Explore the material:
(a) Name every person mentioned in the article on soft robotics for throat surgery patients, with the title the article gives each one.
(b) Answer these questions using the article on soft robotics for throat surgery patients:
(i) On what date was it published?
(ii) Which award did Professor Rossiter and Dr Conn use for their investigation?
(iii) Which three abilities may patients lose after removal of the voice box?
(c) Carry the article on soft robotics for throat surgery patients forward from its final paragraph.

Study text:
"""
Soft robotics offers hope for patients undergoing throat surgery
26 October 2016
Surgical removal of the voice box is a potentially life-saving treatment for laryngeal cancer. It is also a mutilating procedure, which means that patients may no longer be able to speak, swallow or cough. Engineers at the University of Bristol are using new robotics technologies to design devices that could potentially transform post-surgery treatment and recovery of such patients.
Thousands of patients worldwide undergo laryngectomy (surgical removal of the larynx, or the voice box) every year. In addition to the direct cost of the procedure and significant follow up costs, there is a large social and personal cost to both the patient and the patient’s family.
The procedure often renders the patient with a permanent stoma in their neck, leaves them with little or no voice and a severely impaired sense of taste and smell, as well as putting them at much greater risk of airway blockage from food and drink that may enter the trachea. Patients are currently unlikely to return to both work and society, with a consequent negative impact on patient quality of life and increase in social costs.
Professor Rossiter, Head of Soft Robotics group at Bristol Robotics Laboratory, and Dr Conn, from the School of Mechanical Engineering at the University of Bristol, used their Elizabeth Blackwell Institute Knowledge Transfer (TRACK) award to investigate new ways to overcome the severe effects of surgery in the larynx and throat. Together with their colleagues from the University College London (Professor Birchall and Dr Graveston) they approached the challenge through the development of new robotics technologies that are designed to work seamlessly with the human body.
"""
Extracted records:
"""
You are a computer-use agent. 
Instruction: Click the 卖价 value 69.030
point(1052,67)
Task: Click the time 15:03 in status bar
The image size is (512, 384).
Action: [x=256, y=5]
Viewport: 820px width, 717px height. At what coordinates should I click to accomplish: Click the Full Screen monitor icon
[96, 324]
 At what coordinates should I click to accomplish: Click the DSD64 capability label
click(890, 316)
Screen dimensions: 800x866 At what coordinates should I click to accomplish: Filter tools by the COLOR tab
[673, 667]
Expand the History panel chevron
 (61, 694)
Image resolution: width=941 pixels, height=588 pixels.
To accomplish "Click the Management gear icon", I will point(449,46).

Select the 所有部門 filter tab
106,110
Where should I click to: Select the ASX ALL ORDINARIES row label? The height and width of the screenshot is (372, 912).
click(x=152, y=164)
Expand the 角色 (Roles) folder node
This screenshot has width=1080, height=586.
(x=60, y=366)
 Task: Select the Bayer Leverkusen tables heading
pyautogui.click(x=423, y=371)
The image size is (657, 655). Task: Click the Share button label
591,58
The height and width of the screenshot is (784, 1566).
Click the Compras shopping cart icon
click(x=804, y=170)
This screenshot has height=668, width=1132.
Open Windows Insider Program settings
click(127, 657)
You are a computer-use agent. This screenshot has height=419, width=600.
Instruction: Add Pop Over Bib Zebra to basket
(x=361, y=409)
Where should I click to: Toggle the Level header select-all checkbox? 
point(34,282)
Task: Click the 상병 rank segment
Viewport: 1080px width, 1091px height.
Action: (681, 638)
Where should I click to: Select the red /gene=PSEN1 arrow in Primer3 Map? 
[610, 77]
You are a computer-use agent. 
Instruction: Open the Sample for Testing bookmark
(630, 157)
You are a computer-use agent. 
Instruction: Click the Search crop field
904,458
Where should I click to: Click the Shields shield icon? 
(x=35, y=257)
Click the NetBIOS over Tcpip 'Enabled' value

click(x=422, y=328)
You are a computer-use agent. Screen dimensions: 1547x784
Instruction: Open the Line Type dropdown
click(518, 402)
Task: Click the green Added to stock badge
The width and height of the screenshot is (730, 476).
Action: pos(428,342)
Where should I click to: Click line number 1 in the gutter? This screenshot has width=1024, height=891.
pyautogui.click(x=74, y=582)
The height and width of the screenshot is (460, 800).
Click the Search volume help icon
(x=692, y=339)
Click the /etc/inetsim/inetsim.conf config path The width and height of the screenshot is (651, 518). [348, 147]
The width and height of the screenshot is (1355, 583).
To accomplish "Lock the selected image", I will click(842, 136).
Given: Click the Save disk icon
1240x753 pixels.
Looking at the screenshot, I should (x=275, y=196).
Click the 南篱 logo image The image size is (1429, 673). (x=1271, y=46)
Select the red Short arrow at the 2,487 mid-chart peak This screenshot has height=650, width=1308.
"""
Answers to each task:
(a)
Professor Rossiter
Dr Conn
Professor Birchall
Dr Graveston

(b)
(i) 26 October 2016
(ii) The Elizabeth Blackwell Institute Knowledge Transfer (TRACK) award
(iii) Speaking, swallowing and coughing

(c)
The team developed an artificial respiration system that simulated breathing with different physiological parameters. This allowed them to prototype robotic larynx replacements and analyse their performance. The newly designed device offers a way to restore important functional capabilities of the larynx and to avoid the implantation of conventional, uncomfortable and ill-fitting alternatives.
Their project has helped to lay ground work for the development of future robotic technologies not only for laryngectomy but for other applications in healthcare and rehabilitation. The ultimate aim of producing a total larynx replacement (TLR) device capable of implantation in patients is becoming a reality and would have huge health, social and economic impact.
Read more about the Soft Robotics group at the University of Bristol.
Read more about Professor Rossiter’s research http://www.bris.ac.uk/engineering/people/jonathan-m-rossiter/
Read more about Dr Conn’s research http://www.bris.ac.uk/engineering/departments/mecheng/people/18502
Visit the EBI Website to learn more about the Institute.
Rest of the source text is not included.